77 Days to the UK General Election: The View From Westminster

Every General Election claims that it is the most important, the one that will have lasting implications in our lifetimes and beyond. This election is no different. All parties state that this election is the most crucial one of a generation – and for once, this may not be just hyperbole. The results of the 2015 election could have huge ramifications for the UK, and of course, the EU as a whole.

In practice, any Conservative-led Government would have to deliver a referendum on Europe – because, regardless of the coalition partner, Conservative MPs would not tolerate any coalition deal which would not deliver this. The Liberal Democrats, the main prospective coalition partner for the Conservatives, are likely to concede this in return for sustainable constitutional reform, despite being the most pro-European of the mainstream UK parties. By contrast, the Labour Party has come out hard against any EU Referendum – and are pushing this as their defining offer to business. However, although the Labour Party does not offer the same short-term uncertainty, the rise of the Scottish National Party (SNP) poses real risks. In the event that Miliband is forced todo a deal with the SNP, the structural integrity of the UK, further down the line, might be undermined.00012_2

One thing that makes the election so unpredictable is the role of the smaller parties in eroding the voter bases of both the Conservatives and Labour. Due to an inbuilt electoral bias, and the decline in their vote to the point where they are effectively an England-only party, the Conservatives have almost no chance of forming a majority by themselves at the next election. However, although this means that it is far easier for Labour to get the seats needed to form a Government, their poll ratings have also collapsed over the last 18 months. Recent poll ratings have put the Conservatives and Labour neck-and-neck, with average polling of around 32% each.
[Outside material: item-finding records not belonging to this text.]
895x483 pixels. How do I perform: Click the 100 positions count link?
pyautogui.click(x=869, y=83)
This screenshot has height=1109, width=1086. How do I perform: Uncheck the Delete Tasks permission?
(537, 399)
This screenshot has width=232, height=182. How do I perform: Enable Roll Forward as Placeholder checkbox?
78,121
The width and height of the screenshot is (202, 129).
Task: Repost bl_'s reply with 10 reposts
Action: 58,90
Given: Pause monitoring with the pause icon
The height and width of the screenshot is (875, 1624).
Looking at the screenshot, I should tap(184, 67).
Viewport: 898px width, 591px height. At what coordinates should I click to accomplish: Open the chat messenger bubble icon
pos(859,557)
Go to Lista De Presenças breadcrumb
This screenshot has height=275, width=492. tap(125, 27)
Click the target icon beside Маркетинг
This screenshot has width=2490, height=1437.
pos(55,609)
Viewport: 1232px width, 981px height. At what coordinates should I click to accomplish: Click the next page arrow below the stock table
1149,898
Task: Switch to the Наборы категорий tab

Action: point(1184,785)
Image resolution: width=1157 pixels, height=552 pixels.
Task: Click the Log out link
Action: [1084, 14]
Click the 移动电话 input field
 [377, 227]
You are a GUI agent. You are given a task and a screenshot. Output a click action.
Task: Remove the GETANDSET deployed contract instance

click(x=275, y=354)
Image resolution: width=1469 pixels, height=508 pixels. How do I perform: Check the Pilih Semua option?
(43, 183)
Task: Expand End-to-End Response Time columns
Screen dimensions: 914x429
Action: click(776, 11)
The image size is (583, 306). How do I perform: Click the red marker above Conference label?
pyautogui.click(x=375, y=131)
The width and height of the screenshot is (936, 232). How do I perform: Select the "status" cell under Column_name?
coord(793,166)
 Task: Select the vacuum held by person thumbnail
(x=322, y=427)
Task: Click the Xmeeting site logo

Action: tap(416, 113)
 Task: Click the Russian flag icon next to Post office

Indeed, the collapse of Labour’s poll ratings has not directly benefited the Conservatives. Instead, Labour’s poor showing appears to be correlated to increased competition from the Scottish National Party in Scotland, and UKIP and the Green Party in England. In turn, the Conservatives also have to deal with a threat from UKIP. With UKIP polling at up to 15%, this disproportionately impacts the Conservatives’ support. This has forced both parties to scramble into designing strategies to appeal to their core support.

Labour’s intention is to focus on Conservative cuts to public services and the perceived risk to the health service in particular; while the Conservatives are hoping to keep the debate focused on deficit reduction and economic competence, an area where Labour still lags significantly behind. By being forced to defend its economic competence by conceding that it will make spending cuts to aim for a balanced budget, Labour risks exposing its left flank, with votes being defected to left-wing, anti-austerity parties including the Greens, SNP, Welsh nationalists, and even to a degree, UKIP. On the other hand, if the Conservatives are seen as too much of a gamble on the public services front, their support risks leeching to the Liberal Democrats, UKIP or even Labour – a scenario which would likely deliver Miliband into Downing Street.

The rise of UKIP has consumed much media attention. UKIP are targeting around 10 seats, with internal expectations of taking up to five. Their effect will be felt across the political spectrum, taking a significant number of votes off the Conservatives in the South, votes off Labour in the North and even impact the Liberal Democrats in the South West. While they may well garner the third largest vote share, they are unlikely to yield sufficient seats to feature in any post-election coalition. Quixotically, their chief impact on the election may be to make a Labour-led Government more likely, by depriving the Conservatives, in particular, of support. The Tories are likely to adopt two, slightly contradictory, responses to this. The first will be to downplay Europe as an issue – because their message is never going to be as potent as UKIP’s – and to argue, if asked, that only a vote for the Conservatives will deliver a referendum. They are also expected to try to reinforce their message on this by offering the prospect of a referendum sooner than 2017, in an effort to neutralise the impact of any prolonged uncertainty. This is something for which some business groups – notably the British Chamber of Commerce – has also recently called for.

The likelihood that the Conservatives will get the chance to implement this rests in part on the performance of the Labour Party. Labour has a crumbling vote share, the most left-wing offering since 1992, and a leader widely considered to be unsuitable to be Prime Minister. Current polls suggest Labour is facing a wipe-out in Scotland, with the SNP poised to take the vast majority of Scotland’s 59 seats. If Labour’s campaign collapses in England, it is possible that the UK faces either a Conservative-led Government offering an immediate referendum on Europe or alternatively, a Labour Party Government propped out by Scottish Nationalists, to whom they will have been forced to offer concessions that threaten the medium-term integrity of the United Kingdom.